Bismillah, perjalanan dimulai. Idealnya perjalanan ini akan nikmat. Kita dapat menikmati susuran Sungai Bone yang jernih, dengan kanan kiri tebing berhutan. Ditambah angin semilir dan sore yang tidak panas.
Bayangan kami, persis seperti film-film mandarin klasik dengan jagoan kungfunya bercaping lebar, naik di atas rakit bambu. Namun sayang, bayangan indah memang hanya buat dikhayalkan.
Belum berapa lama, rakit kami sudah menunjukkan tanda-tanda ketidak-stabilan. Bobot kami yang begitu besar tampaknya menyebabkan rakit tidak lincah bergerak melewati batu-batu besar. Kak Madi sebagai juru mudi, tak kuasa mengendalikan rakit ini dengan benar.

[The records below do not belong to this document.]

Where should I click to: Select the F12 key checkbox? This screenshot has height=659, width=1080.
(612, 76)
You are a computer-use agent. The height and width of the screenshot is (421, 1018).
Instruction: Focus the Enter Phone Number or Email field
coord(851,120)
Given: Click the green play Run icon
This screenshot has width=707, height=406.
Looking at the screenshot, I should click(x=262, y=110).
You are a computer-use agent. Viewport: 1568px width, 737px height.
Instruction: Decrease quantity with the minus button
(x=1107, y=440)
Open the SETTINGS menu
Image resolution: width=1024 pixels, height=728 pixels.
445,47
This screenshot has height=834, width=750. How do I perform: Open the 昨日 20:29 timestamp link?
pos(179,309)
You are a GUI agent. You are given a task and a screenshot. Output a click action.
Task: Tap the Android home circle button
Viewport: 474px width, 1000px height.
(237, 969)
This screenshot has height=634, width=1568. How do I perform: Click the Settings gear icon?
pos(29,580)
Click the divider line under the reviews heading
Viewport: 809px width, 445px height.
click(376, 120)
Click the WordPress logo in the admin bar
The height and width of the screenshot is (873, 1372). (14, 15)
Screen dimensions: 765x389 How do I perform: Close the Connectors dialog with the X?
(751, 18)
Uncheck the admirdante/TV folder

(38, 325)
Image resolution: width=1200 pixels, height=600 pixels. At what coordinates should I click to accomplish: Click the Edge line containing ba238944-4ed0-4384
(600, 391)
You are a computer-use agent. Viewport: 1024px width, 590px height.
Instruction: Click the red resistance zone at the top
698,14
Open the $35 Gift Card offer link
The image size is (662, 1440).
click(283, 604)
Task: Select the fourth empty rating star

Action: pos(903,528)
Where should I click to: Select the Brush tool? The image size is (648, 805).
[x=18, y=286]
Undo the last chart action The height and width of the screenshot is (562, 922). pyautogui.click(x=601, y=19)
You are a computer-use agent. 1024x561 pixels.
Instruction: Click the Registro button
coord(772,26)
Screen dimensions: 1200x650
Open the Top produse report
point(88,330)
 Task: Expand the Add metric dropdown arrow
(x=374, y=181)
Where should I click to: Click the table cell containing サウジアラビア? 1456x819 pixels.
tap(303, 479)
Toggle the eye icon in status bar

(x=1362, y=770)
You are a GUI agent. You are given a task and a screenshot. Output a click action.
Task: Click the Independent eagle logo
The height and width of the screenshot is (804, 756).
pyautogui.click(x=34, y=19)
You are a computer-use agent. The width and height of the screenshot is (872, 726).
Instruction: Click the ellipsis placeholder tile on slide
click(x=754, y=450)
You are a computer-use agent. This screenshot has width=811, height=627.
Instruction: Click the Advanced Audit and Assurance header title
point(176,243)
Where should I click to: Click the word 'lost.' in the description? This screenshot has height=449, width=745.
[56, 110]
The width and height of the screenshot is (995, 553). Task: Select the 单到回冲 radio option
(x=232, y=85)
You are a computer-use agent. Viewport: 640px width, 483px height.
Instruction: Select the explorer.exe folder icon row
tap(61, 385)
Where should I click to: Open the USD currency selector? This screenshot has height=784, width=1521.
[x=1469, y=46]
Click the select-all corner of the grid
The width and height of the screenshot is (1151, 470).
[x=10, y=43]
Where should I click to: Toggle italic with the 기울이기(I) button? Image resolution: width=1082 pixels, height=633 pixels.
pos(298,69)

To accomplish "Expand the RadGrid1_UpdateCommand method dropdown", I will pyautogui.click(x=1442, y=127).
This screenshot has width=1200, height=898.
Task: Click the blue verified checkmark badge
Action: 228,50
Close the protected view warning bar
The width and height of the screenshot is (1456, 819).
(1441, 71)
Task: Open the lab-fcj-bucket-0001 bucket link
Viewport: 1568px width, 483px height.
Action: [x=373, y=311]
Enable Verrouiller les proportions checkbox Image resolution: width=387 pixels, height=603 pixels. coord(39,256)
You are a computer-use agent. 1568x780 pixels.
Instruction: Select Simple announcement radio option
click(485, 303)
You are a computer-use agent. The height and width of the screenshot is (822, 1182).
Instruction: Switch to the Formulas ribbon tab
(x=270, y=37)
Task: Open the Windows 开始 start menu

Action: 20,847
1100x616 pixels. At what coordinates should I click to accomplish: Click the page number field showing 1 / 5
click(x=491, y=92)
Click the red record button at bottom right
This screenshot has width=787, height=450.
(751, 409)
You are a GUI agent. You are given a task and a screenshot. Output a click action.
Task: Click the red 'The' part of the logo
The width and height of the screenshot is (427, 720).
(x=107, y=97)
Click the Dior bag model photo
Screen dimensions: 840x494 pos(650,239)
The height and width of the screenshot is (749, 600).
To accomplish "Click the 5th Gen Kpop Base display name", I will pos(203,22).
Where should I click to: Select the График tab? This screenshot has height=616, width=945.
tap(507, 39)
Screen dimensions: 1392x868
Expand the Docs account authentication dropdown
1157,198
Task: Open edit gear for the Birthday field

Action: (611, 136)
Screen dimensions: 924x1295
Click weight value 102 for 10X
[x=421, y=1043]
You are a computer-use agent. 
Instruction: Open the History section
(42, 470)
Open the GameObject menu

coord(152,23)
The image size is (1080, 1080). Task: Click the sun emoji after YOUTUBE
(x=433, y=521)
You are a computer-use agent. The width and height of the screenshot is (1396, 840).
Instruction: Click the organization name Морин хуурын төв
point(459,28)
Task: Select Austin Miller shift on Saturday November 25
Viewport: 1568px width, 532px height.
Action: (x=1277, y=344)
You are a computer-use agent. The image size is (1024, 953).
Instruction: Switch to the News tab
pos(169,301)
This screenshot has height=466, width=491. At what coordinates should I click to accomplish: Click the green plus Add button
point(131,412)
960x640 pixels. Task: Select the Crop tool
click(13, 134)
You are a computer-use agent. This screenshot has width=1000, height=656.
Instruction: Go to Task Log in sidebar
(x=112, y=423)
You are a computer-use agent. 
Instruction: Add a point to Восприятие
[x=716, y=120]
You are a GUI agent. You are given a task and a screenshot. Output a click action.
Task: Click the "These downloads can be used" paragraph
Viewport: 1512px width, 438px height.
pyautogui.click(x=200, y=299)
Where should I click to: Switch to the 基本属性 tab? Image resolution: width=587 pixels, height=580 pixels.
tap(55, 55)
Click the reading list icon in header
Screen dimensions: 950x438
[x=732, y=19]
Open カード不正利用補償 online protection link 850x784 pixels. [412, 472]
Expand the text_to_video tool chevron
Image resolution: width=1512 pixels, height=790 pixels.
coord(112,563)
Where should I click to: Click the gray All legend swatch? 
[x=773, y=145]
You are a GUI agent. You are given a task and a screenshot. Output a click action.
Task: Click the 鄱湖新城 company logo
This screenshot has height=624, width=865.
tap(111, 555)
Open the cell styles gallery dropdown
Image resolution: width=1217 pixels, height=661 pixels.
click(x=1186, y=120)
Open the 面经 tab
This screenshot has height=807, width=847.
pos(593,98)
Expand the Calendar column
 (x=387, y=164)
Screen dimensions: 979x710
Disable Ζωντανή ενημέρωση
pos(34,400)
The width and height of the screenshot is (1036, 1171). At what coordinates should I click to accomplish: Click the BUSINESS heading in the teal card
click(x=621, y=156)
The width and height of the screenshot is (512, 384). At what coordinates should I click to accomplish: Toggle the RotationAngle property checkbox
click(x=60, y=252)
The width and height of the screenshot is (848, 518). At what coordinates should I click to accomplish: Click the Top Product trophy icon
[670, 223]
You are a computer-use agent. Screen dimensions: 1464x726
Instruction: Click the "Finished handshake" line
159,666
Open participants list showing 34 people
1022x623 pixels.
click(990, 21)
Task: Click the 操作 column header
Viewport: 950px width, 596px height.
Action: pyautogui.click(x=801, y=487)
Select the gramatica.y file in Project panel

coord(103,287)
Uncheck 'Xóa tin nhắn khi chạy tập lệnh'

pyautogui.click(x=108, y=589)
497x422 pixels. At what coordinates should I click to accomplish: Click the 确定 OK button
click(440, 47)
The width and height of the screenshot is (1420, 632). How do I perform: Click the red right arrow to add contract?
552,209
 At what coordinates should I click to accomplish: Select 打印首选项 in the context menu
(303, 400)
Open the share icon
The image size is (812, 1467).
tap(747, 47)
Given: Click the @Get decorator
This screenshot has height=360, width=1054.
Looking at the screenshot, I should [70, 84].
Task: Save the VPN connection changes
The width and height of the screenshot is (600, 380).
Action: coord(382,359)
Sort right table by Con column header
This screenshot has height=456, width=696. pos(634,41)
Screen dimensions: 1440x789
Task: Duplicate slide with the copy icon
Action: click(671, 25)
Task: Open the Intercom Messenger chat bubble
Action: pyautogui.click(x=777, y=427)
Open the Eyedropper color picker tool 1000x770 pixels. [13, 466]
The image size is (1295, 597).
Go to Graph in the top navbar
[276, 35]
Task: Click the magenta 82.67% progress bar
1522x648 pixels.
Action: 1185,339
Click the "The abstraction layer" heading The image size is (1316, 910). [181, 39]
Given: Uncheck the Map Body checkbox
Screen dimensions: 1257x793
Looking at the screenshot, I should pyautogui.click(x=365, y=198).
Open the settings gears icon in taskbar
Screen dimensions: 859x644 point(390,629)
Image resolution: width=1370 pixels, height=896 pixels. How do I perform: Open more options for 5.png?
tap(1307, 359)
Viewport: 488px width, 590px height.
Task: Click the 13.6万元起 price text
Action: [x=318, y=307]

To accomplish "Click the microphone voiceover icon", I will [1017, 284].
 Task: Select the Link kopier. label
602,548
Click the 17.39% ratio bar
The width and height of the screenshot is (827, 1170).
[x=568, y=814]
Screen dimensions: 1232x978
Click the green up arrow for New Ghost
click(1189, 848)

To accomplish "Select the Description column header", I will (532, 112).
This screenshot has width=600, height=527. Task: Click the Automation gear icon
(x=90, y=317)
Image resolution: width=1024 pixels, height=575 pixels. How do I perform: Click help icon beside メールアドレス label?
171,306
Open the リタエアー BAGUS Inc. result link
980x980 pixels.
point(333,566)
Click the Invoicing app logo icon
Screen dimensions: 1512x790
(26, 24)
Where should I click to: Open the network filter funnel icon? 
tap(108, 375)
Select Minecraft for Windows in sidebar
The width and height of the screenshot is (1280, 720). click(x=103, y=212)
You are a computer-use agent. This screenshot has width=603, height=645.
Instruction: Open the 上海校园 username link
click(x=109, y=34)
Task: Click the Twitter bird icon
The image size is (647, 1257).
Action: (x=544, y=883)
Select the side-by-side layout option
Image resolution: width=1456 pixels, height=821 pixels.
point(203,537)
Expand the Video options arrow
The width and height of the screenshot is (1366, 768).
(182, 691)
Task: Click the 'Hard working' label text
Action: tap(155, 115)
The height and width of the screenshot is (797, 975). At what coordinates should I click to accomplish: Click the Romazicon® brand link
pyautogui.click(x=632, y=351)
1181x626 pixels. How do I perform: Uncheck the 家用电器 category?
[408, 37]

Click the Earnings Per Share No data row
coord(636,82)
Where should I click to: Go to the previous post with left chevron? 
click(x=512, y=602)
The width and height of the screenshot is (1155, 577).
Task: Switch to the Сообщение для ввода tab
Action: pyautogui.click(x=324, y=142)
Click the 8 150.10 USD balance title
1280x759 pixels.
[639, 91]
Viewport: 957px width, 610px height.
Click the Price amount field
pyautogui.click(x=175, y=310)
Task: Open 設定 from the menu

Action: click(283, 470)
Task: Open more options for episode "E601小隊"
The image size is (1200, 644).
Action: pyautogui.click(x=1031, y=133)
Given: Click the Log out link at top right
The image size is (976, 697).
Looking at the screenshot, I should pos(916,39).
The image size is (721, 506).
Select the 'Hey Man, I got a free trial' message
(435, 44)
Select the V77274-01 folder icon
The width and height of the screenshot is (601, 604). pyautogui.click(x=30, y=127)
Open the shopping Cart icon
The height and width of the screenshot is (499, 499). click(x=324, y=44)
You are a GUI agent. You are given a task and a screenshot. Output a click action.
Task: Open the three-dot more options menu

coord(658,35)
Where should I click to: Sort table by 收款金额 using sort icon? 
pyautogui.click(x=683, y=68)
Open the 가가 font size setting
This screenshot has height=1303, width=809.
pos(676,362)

Entah seberapa sering sebagian dari kami harus turun dan berjalan di tepi sungai, ketika sungai mendangkal.
Tak terasa, keindahan sore makin menghilang. Cahaya makin meredup dan kami belum juga sampai setengah perjalanan. Gelisah mulai muncul sampai akhirnya gelap pun tiba. Senter yang kami punya hanya seadanya, tapi sudah dipersiapkan.
Ketegangan terjadi ketika kami melewati beberapa jeram dan lubuk sungai. Sejatinya ini menguntungkan untuk rakit melaju, namun sebagain besar daerah tersebut berada di tikungan sungai dengan arus yang menabrak tebing batu. Salah kendali, kami juga bisa ikut menabrak tebing tersebut.
Satu kali, keadaan begitu panik. Dalam gelap, perahu tidak bisa bergerak maju, apalagi mundur. Halim dan Kak Madi sudah berusaha mendorong rakit dengan bilah-bilah bambu. Ternyata rakit tersangkut di batu besar.
"Jangan ada yang turun, tetap di rakit semua" teriak Pak Taufik. Awalnya kami ingin turun juga.
"Coba tongka lagi, Kak Madi"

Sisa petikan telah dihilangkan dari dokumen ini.